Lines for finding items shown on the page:
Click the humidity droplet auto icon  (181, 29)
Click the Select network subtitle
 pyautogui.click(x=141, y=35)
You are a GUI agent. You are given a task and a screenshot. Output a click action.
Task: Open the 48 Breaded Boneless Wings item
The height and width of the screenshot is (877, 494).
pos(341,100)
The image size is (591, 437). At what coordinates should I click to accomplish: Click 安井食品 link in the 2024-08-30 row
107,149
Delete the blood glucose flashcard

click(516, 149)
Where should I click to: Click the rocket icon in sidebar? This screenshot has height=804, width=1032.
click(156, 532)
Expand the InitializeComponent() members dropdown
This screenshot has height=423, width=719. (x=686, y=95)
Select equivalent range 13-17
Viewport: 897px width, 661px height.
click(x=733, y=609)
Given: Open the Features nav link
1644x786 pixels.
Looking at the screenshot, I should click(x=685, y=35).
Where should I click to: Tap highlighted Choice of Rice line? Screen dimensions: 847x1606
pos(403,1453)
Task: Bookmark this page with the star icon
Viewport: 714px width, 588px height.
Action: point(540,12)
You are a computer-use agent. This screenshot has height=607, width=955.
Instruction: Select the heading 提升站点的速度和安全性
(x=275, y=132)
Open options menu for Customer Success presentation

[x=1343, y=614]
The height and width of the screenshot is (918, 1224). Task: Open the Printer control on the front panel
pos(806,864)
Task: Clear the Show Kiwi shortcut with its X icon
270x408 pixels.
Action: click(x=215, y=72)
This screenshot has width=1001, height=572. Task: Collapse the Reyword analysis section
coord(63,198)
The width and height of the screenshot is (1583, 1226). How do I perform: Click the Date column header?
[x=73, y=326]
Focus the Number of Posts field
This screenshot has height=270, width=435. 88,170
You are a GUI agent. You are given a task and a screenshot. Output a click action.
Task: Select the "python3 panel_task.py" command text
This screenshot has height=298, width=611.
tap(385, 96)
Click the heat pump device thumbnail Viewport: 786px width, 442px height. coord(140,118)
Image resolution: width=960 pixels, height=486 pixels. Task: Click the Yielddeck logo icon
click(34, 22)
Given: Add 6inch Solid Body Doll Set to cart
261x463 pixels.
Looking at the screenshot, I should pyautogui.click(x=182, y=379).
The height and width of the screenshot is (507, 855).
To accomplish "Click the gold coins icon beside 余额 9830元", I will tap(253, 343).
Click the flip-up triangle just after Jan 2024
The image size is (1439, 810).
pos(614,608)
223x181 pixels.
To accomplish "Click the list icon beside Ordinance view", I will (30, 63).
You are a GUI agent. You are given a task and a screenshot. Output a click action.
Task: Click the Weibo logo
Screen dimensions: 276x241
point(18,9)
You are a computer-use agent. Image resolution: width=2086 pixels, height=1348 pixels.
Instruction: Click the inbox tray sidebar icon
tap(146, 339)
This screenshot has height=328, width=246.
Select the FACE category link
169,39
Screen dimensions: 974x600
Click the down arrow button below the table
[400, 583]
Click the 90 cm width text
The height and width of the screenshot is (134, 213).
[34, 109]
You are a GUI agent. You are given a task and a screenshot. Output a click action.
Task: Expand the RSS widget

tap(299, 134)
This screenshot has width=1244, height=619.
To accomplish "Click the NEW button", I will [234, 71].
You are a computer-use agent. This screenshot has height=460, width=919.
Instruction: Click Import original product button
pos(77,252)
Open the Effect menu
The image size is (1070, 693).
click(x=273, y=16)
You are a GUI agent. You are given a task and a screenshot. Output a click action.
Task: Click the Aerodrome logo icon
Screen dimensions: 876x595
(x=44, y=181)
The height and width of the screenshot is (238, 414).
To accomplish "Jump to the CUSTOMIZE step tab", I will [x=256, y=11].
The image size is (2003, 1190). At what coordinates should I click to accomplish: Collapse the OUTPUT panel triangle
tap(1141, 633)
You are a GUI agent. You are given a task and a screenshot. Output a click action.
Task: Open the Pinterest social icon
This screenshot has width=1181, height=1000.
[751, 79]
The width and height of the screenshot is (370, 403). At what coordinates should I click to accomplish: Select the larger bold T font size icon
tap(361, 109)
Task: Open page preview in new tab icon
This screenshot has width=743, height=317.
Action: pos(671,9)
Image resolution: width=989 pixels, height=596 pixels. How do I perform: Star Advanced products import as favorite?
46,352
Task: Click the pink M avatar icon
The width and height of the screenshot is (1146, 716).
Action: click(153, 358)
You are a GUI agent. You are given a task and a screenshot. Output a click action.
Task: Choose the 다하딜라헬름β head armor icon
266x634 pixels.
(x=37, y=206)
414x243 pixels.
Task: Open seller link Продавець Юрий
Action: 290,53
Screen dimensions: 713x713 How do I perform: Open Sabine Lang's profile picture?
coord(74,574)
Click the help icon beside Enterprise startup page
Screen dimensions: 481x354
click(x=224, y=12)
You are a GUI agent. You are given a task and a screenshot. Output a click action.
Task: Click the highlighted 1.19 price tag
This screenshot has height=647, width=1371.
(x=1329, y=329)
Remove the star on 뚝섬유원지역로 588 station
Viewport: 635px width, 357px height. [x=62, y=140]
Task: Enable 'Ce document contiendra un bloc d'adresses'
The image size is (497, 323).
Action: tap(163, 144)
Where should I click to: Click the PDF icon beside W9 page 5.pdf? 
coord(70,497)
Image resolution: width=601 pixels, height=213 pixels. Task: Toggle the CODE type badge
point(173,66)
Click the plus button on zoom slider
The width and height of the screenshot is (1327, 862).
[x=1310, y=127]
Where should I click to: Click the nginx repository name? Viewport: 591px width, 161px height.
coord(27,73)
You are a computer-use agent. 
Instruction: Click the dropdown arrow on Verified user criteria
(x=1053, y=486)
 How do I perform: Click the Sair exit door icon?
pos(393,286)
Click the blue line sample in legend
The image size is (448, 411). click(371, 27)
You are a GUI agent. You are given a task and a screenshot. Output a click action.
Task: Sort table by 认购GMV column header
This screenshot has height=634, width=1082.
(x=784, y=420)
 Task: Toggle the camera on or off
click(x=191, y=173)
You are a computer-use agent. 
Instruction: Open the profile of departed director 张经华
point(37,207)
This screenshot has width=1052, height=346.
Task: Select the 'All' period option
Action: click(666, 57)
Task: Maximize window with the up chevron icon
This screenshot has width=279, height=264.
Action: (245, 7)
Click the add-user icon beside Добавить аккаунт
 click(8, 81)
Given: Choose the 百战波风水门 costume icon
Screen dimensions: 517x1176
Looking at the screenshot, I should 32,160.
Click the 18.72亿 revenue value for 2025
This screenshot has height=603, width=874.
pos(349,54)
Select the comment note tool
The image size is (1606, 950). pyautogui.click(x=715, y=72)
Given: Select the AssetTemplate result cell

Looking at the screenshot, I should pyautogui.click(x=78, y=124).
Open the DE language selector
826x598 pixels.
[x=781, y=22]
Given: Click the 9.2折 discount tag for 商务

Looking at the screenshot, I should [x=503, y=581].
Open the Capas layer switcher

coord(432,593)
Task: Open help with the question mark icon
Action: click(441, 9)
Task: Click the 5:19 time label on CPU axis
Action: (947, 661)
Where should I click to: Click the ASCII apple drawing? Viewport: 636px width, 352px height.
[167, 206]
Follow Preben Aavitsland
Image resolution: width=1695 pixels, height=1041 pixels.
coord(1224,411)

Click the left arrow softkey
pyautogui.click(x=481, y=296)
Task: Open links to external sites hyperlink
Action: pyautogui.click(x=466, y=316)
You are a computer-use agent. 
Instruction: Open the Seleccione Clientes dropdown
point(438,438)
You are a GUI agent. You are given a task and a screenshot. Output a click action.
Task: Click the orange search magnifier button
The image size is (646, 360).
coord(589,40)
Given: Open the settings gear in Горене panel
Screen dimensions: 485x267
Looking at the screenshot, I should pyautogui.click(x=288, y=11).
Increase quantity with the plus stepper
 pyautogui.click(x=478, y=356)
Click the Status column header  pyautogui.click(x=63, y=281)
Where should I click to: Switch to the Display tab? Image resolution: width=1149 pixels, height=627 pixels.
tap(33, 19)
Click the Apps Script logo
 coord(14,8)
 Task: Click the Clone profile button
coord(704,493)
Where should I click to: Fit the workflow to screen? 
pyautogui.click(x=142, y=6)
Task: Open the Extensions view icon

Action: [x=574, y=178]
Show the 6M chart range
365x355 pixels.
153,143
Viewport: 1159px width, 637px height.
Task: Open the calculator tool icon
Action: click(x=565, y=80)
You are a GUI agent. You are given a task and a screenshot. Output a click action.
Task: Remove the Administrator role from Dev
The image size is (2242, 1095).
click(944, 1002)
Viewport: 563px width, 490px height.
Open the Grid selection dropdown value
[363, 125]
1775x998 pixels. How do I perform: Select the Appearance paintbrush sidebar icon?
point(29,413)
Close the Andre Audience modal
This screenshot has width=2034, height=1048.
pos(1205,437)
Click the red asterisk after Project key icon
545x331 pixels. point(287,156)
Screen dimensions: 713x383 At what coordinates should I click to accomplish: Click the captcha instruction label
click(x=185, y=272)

> Instructions to follow
Lay out everything above, from the line containing "Given: Click the 9.2折 discount tag for 商务" down to the line containing "coord(1224,411)", as a numbered list, leaving out blank lines.

> Answer to this problem
1. Given: Click the 9.2折 discount tag for 商务
2. Looking at the screenshot, I should [x=503, y=581].
3. Open the Capas layer switcher
4. coord(432,593)
5. Task: Open help with the question mark icon
6. Action: click(441, 9)
7. Task: Click the 5:19 time label on CPU axis
8. Action: (947, 661)
9. Where should I click to: Click the ASCII apple drawing? Viewport: 636px width, 352px height.
10. [167, 206]
11. Follow Preben Aavitsland
12. Image resolution: width=1695 pixels, height=1041 pixels.
13. coord(1224,411)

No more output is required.